Prager, due to his focus on the amoralism of what he terms the "secular left," clearly assumes that the terms "good and evil" are not controversial, or more accurately, that if they are accepted, there is no discussion about their application, that is, one either accepts good and evil or one does not, but if one does, there is no disagreement. This is clearly nonsense. It is true that there are now large segments in academia that do not think that morality and moral terms are relevant or useful. However, it is also true that there are other sections of academia and the left that have not abandoned those terms but insist on applying them and justifiying them in quite different ways than Prager and his religious friends would. Peter Singer, for example, certainly accepts good and evil and bases his defense of good and evil on utilitarian grounds. Prager and Singer have very little in common. Among other horrendous views, Peter Singer is a defender of animal rights. So Prager evades the existence of other moral views. What Prager should have said, if he wanted to be somewhat more specific, would be something along the lines of: "Good and Evil as established by traditional Judeo-Christian ethics." That is certainly what Prager believes and this moral view can be distinguished from other moral views by looking at what traditional Judaism and Christianity have held to be moral.
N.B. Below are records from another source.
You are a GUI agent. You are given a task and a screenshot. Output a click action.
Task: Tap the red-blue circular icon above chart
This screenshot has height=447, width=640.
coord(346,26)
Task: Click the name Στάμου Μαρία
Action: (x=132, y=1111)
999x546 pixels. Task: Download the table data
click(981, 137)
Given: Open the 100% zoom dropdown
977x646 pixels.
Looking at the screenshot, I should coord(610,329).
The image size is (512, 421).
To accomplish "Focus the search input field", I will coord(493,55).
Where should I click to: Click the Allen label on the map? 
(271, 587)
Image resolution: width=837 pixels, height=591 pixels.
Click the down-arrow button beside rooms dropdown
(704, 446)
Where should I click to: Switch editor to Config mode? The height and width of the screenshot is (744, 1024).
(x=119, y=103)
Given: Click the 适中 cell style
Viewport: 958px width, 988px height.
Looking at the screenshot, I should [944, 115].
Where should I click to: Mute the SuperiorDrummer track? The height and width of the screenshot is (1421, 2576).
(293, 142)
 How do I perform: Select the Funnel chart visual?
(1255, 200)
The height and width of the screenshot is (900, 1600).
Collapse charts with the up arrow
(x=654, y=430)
Mr. Harris apparently thinks that "our aversion to human cruelty" is more precise a view of morality than merely stating "good and evil." I am frankly baffled by what Mr. Harris means here but he elaborates as follows.

SH: I think that all of us who are well wired neurologically, and do not come into this world with whatever causes, you know, sociopathy – all of us have a predisposition to recoil at cruelty such as torturing other people certainly, and animals, and so forth. And we can all agree on that. I would argue that we don’t get that out of our religious books. In fact, our religious books offer rather equivocal testimony on the moral status of cruelty. There’s a lot of cruelty in them.

Whenever moderns start bringing in neurological explanations, I get highly suspicious. This is the same kind of thinking that leads to the denial of consciousness and free will. Here, Harris appears to be arguing that we are born with some form of empathy. I am not certain of this at all. I wonder what his evidence is. It seems to me that there is, for example, plenty of anecdotal evidence of cruelty in even young children. I still fail to see the relevance of this to moral questions. Whether or not we are born with a certain level of built-in empathy is clearly overshadowed but the vast amounts of lack of empathy throughout history. Certainly, religious books have plenty of cruelty, though particularly in the last century and until just recently, cruelty has not been limited to, nor primarily derived from religious sources. And I still fail to see how any of this is making morality more precise. It seems to be getting us off the subject completely. The most generous interpretation one could put on what Harris is saying is that cruelty, and thus evil, is learned, not inborn.

This is true but does not clarify very much what good and evil actually consists of. Again cruelty means different things in different moral views, whether religious or secular. And I could think of some cases where cruelty would be morally justified. But let's leave that aside for now and proceed with the analysis.